**Stored records:**
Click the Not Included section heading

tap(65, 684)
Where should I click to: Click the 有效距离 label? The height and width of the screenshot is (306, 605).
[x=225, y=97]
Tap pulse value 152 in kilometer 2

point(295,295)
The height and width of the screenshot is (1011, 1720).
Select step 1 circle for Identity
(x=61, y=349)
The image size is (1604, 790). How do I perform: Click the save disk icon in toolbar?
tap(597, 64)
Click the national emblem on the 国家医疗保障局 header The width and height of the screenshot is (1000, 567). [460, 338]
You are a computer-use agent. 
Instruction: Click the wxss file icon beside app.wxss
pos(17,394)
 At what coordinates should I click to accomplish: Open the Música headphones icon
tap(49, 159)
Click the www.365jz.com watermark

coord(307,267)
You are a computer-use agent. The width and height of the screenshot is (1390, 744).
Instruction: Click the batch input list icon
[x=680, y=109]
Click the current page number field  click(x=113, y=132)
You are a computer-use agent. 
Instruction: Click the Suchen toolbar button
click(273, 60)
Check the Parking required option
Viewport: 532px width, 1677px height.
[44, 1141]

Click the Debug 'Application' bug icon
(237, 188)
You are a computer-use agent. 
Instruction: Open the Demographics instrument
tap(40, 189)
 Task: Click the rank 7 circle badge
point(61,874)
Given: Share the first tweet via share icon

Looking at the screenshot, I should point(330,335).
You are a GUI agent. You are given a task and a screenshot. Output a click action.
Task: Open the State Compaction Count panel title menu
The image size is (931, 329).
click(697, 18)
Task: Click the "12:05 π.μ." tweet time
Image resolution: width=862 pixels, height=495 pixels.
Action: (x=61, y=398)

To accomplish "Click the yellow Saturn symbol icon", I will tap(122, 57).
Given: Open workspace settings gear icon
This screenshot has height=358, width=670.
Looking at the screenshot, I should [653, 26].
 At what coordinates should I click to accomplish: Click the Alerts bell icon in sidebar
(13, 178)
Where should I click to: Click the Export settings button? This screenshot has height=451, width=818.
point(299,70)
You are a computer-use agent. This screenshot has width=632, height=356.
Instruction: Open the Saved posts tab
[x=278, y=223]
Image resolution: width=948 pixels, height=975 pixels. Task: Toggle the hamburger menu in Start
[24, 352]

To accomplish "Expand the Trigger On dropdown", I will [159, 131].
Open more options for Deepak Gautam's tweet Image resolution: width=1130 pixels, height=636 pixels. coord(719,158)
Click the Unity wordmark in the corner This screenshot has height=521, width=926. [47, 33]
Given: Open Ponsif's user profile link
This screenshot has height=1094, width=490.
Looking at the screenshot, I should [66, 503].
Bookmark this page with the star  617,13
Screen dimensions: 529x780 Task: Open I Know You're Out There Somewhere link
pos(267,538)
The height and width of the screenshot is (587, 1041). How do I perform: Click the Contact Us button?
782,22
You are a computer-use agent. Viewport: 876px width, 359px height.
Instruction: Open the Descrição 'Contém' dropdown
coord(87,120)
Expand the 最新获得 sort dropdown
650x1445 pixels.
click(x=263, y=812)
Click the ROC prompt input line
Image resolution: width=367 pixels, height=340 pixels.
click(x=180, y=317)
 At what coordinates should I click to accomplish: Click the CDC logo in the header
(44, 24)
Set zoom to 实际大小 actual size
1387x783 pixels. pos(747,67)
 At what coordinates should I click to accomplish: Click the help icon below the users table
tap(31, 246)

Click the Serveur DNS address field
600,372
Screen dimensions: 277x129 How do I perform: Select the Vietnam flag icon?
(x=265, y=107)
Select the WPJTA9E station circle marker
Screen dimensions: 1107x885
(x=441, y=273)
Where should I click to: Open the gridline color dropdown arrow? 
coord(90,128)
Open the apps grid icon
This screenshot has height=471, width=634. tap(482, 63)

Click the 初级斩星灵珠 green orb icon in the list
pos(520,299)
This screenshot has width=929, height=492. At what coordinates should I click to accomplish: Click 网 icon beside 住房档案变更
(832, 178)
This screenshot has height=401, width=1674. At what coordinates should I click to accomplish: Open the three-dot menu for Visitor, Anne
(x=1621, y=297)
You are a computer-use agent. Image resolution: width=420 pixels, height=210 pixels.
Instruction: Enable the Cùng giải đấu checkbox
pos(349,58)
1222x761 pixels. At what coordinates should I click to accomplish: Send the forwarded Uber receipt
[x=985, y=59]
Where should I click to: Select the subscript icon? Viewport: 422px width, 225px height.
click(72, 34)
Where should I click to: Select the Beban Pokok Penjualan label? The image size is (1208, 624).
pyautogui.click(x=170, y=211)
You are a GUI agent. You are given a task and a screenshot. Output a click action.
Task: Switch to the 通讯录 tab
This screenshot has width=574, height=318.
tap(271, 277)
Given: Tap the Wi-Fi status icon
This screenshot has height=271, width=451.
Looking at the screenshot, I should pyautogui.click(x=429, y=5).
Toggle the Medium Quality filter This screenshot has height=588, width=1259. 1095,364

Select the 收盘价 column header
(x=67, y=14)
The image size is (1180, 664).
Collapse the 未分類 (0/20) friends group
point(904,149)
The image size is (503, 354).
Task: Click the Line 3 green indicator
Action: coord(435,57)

**Problem requirements:**
Locate the line with "Select the 收盘价 column header" in the entries above; extract it and every line after it, verbatim.

**Result of the task:**
Select the 收盘价 column header
(x=67, y=14)
The image size is (1180, 664).
Collapse the 未分類 (0/20) friends group
point(904,149)
The image size is (503, 354).
Task: Click the Line 3 green indicator
Action: coord(435,57)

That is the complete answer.